/---

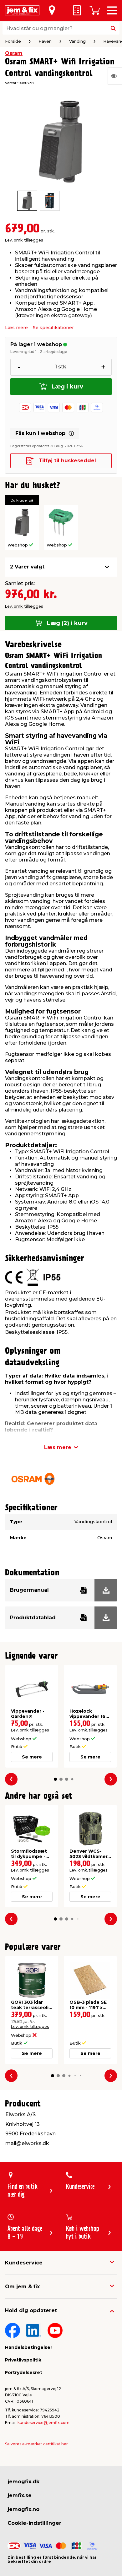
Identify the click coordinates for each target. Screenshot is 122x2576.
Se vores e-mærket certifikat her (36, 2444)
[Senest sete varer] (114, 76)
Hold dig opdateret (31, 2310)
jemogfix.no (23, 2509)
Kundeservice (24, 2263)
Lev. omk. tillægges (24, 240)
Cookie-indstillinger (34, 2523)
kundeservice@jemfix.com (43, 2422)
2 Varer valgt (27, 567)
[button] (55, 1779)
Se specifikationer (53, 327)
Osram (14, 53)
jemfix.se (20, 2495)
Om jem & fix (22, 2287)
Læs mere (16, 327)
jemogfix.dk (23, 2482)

\---
/---

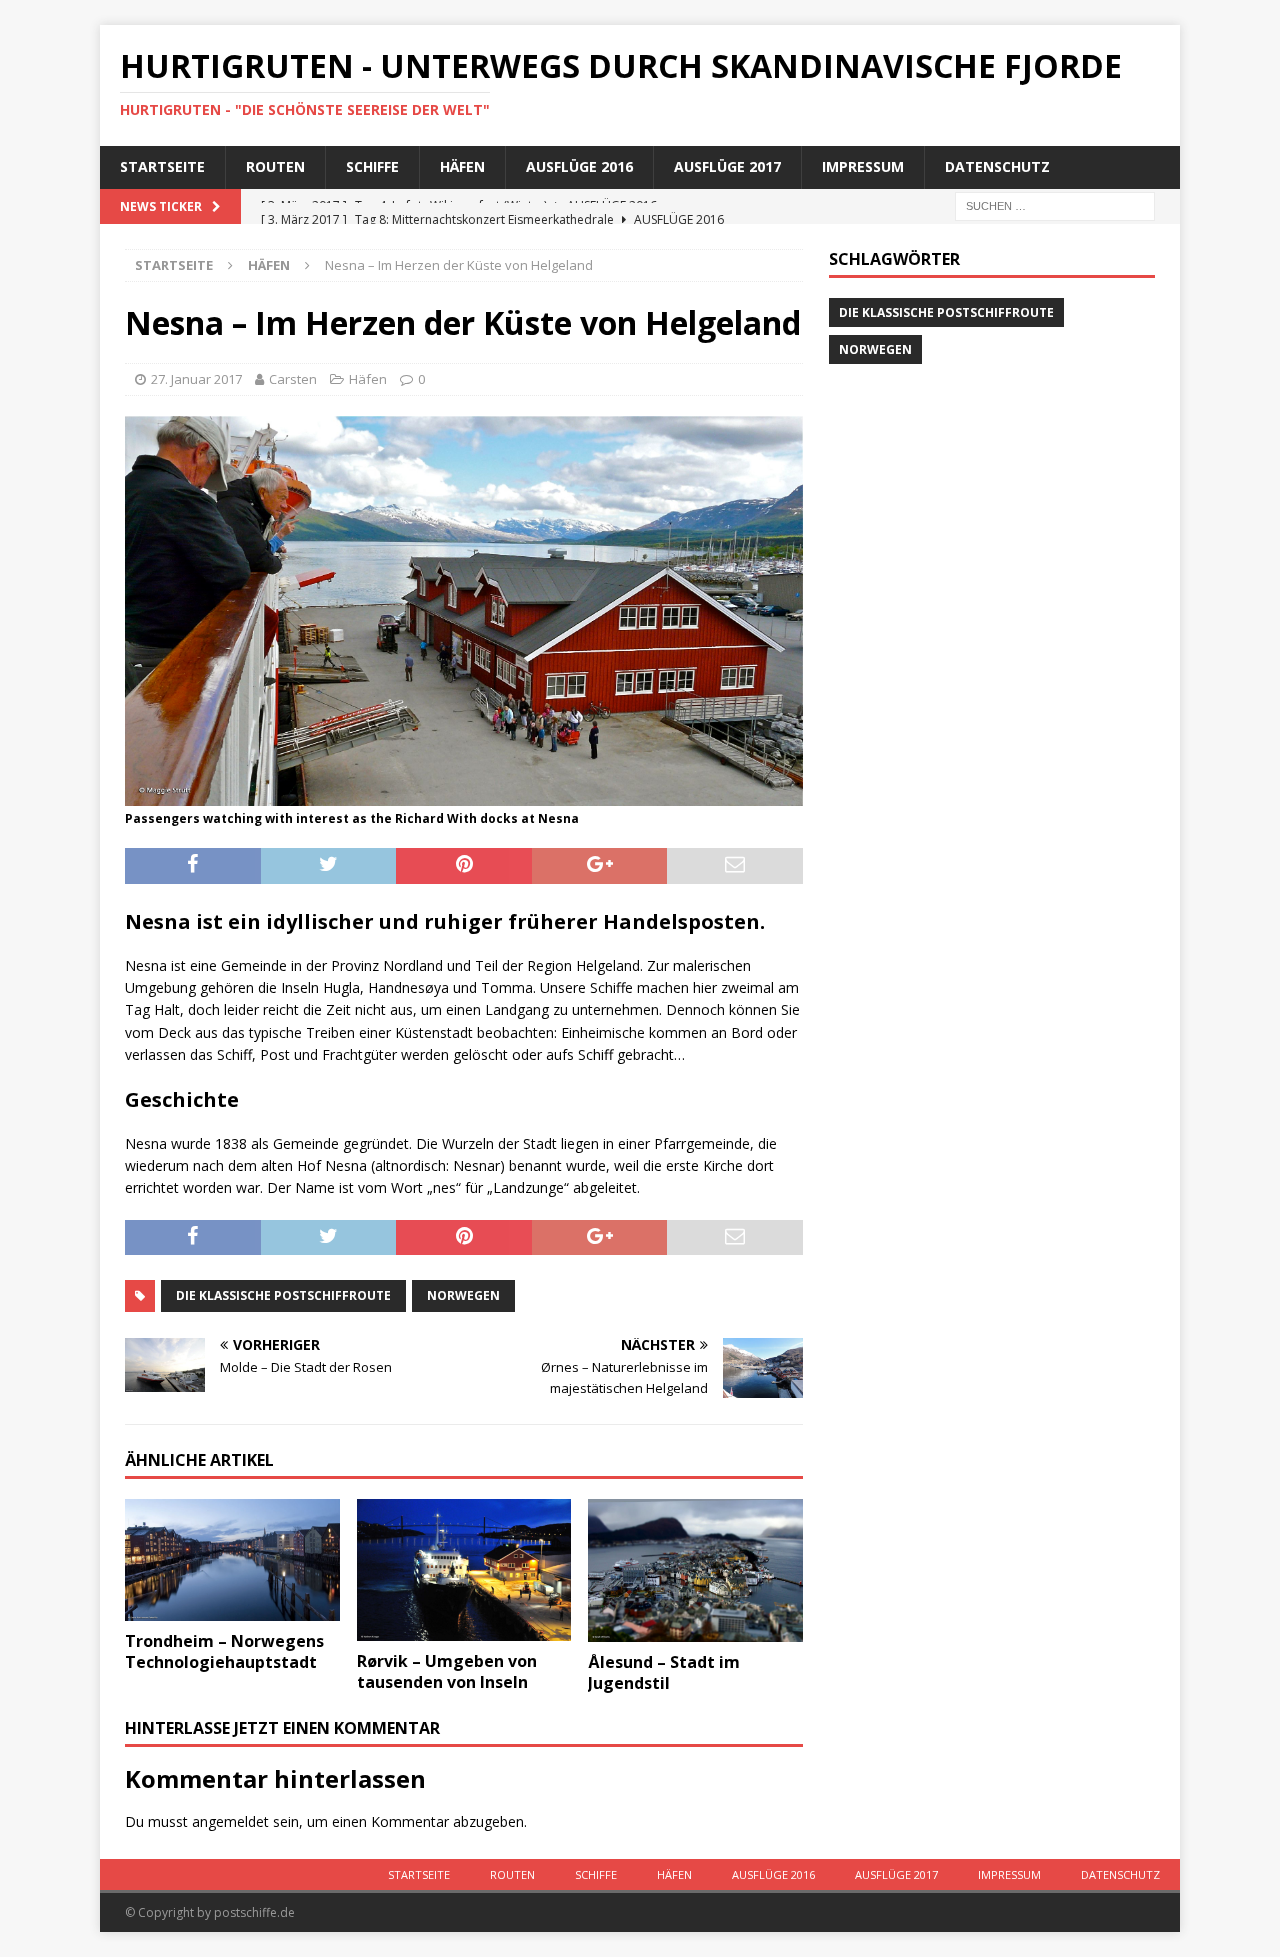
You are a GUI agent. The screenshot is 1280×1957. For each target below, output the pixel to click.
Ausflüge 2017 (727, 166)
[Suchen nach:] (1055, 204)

\---

What is required - Leave out every line above except those from the line with "Cookie-indstillinger (34, 2523)" up to and including the line with "jemogfix.dk (23, 2482)", and copy those exactly.

Reply to the exercise -
Cookie-indstillinger (34, 2523)
kundeservice@jemfix.com (43, 2422)
2 Varer valgt (27, 567)
[button] (55, 1779)
Se specifikationer (53, 327)
Osram (14, 53)
jemfix.se (20, 2495)
Om jem & fix (22, 2287)
Læs mere (16, 327)
jemogfix.dk (23, 2482)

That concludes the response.